After the ISIS takeover of large parts of Iraq, the Iraqi ‘Popular Mobilization’ was formed, which included a coalition of Iraqi militias backed by Iran. The ‘Popular Mobilization’ fought against ISIS and was credited as a key element in its defeat. The coalition, which was later recognized as part of the Iraqi armed forces by the Iraqi state, would join an Iranian-led military alliance geographically connecting Iran, Iraq, Syria, and Lebanon, which increased Syria’s strategic importance in the region, and facing Israel.
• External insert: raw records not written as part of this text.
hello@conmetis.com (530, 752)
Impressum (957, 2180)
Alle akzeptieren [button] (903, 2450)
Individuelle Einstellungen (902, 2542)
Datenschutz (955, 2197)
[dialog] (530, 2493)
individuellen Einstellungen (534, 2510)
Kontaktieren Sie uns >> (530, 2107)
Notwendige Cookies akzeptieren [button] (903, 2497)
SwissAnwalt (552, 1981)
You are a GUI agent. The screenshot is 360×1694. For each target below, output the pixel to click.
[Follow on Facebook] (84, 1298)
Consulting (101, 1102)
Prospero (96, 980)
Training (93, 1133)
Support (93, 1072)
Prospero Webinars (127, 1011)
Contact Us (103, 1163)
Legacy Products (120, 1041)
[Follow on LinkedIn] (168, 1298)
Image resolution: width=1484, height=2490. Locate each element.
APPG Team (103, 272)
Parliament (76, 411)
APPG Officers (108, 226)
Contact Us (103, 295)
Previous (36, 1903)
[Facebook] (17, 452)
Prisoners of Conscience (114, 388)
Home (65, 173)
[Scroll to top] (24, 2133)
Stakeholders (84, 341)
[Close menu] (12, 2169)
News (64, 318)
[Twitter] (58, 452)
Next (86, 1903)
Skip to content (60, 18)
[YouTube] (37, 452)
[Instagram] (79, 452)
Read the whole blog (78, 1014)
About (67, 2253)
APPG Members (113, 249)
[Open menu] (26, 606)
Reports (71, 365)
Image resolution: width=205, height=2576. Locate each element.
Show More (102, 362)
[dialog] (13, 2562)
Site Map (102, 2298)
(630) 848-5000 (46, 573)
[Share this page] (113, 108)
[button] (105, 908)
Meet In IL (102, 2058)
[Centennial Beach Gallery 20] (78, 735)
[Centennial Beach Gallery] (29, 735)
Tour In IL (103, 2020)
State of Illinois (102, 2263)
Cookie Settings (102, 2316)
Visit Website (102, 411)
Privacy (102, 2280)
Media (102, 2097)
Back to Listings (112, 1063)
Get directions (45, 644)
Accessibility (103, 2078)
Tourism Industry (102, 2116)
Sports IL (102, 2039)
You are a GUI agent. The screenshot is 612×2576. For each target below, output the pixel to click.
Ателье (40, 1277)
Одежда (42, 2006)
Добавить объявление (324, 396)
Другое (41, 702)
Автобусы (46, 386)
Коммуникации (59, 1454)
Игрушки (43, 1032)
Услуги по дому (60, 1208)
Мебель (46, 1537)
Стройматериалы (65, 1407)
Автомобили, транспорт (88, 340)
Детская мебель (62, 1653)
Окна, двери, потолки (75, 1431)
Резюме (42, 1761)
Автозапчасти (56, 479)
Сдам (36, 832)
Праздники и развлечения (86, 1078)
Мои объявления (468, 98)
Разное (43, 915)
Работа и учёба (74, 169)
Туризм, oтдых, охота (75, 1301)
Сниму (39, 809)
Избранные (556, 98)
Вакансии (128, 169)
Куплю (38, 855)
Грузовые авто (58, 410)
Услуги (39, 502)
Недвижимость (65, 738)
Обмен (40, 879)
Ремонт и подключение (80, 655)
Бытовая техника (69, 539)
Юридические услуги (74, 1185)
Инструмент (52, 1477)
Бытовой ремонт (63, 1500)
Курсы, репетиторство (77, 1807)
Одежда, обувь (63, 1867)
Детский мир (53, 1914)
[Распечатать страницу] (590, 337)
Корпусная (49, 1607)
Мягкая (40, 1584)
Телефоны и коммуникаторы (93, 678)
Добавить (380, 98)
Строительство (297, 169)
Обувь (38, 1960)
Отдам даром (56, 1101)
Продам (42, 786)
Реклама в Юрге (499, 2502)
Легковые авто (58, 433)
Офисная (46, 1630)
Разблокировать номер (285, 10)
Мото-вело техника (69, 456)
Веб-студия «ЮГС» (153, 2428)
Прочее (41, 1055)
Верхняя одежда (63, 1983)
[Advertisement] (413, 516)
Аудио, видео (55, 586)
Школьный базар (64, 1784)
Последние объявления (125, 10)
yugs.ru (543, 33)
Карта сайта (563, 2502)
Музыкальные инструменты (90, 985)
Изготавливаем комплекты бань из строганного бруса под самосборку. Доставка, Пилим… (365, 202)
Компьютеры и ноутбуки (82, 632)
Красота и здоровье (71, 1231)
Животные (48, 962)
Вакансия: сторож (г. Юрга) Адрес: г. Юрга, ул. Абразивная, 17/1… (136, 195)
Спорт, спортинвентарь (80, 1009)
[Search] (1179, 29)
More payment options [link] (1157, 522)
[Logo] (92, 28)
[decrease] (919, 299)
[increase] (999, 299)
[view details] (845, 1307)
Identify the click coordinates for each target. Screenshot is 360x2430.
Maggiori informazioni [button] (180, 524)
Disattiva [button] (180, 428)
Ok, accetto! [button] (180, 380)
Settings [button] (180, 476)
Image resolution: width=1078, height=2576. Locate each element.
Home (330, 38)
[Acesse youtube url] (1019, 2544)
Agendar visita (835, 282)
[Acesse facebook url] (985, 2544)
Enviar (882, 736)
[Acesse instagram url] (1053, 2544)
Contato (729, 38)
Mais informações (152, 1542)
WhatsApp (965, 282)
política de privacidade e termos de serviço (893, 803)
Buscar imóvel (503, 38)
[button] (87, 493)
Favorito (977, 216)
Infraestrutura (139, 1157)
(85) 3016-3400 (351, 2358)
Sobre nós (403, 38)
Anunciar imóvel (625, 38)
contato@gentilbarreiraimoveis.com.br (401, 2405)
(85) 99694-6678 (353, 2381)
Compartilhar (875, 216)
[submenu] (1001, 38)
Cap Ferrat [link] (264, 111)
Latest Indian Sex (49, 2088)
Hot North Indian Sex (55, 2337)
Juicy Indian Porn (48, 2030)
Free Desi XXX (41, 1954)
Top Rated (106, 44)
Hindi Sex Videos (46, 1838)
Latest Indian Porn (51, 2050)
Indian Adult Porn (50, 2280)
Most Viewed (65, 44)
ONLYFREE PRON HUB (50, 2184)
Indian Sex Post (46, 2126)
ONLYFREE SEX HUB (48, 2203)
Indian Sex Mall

This alliance was strengthened after Iraqi militias, Iranian military advisors, and Hezbollah fighters assisted Assad during the Syrian civil war against rebel groups between 2012 and 2018, leading to Assad’s control of large parts of Syria. Israel increased its bombing of Syrian territory, especially Syrian army targets throughout these years, claiming that it was targeting provision routes between Iran and Hezbollah. Syria never responded to Israel’s attacks.

The collapse of the Assad regime represents a major change in the Middle East’s geopolitical map. This change will have important impacts on Israel’s relation to the rest of the region and on the future course of the Palestinian cause. As the new phase of Syria’s history has yet to take form, this impact remains uncertain.